Data for processing section start

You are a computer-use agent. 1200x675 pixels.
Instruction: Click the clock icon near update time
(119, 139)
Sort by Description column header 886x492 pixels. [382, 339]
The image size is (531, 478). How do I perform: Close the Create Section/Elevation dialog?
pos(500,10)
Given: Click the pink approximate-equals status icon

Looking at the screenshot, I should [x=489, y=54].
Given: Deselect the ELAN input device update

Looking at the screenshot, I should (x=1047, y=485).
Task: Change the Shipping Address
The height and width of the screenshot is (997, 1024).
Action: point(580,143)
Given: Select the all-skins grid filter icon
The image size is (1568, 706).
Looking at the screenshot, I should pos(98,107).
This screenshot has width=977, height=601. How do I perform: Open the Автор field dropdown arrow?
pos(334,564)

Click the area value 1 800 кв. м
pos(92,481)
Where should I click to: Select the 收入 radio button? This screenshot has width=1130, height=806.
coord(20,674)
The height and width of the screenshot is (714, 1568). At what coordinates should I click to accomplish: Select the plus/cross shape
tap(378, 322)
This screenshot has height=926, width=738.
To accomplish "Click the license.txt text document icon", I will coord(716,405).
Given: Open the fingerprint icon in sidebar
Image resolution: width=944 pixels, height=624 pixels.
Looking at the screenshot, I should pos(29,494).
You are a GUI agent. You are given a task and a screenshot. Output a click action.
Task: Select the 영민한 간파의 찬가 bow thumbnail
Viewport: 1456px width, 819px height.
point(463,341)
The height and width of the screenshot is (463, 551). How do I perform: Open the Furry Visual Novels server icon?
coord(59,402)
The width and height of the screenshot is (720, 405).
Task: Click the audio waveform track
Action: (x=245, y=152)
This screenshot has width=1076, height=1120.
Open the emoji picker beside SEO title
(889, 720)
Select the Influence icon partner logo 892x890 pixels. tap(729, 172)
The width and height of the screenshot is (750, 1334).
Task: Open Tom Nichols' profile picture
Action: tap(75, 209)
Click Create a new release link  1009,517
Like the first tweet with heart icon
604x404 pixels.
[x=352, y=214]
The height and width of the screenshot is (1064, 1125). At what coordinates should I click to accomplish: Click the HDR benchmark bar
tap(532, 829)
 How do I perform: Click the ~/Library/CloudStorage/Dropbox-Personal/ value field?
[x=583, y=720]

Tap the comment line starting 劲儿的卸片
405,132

Data for processing section end

> [About this task] Reproduce each of the entries exactly, omitting none.

> [Exercise solution]
You are a computer-use agent. 1200x675 pixels.
Instruction: Click the clock icon near update time
(119, 139)
Sort by Description column header 886x492 pixels. [382, 339]
The image size is (531, 478). How do I perform: Close the Create Section/Elevation dialog?
pos(500,10)
Given: Click the pink approximate-equals status icon

Looking at the screenshot, I should [x=489, y=54].
Given: Deselect the ELAN input device update

Looking at the screenshot, I should (x=1047, y=485).
Task: Change the Shipping Address
The height and width of the screenshot is (997, 1024).
Action: point(580,143)
Given: Select the all-skins grid filter icon
The image size is (1568, 706).
Looking at the screenshot, I should pos(98,107).
This screenshot has width=977, height=601. How do I perform: Open the Автор field dropdown arrow?
pos(334,564)

Click the area value 1 800 кв. м
pos(92,481)
Where should I click to: Select the 收入 radio button? This screenshot has width=1130, height=806.
coord(20,674)
The height and width of the screenshot is (714, 1568). At what coordinates should I click to accomplish: Select the plus/cross shape
tap(378, 322)
This screenshot has height=926, width=738.
To accomplish "Click the license.txt text document icon", I will coord(716,405).
Given: Open the fingerprint icon in sidebar
Image resolution: width=944 pixels, height=624 pixels.
Looking at the screenshot, I should pos(29,494).
You are a GUI agent. You are given a task and a screenshot. Output a click action.
Task: Select the 영민한 간파의 찬가 bow thumbnail
Viewport: 1456px width, 819px height.
point(463,341)
The height and width of the screenshot is (463, 551). How do I perform: Open the Furry Visual Novels server icon?
coord(59,402)
The width and height of the screenshot is (720, 405).
Task: Click the audio waveform track
Action: (x=245, y=152)
This screenshot has width=1076, height=1120.
Open the emoji picker beside SEO title
(889, 720)
Select the Influence icon partner logo 892x890 pixels. tap(729, 172)
The width and height of the screenshot is (750, 1334).
Task: Open Tom Nichols' profile picture
Action: tap(75, 209)
Click Create a new release link  1009,517
Like the first tweet with heart icon
604x404 pixels.
[x=352, y=214]
The height and width of the screenshot is (1064, 1125). At what coordinates should I click to accomplish: Click the HDR benchmark bar
tap(532, 829)
 How do I perform: Click the ~/Library/CloudStorage/Dropbox-Personal/ value field?
[x=583, y=720]

Tap the comment line starting 劲儿的卸片
405,132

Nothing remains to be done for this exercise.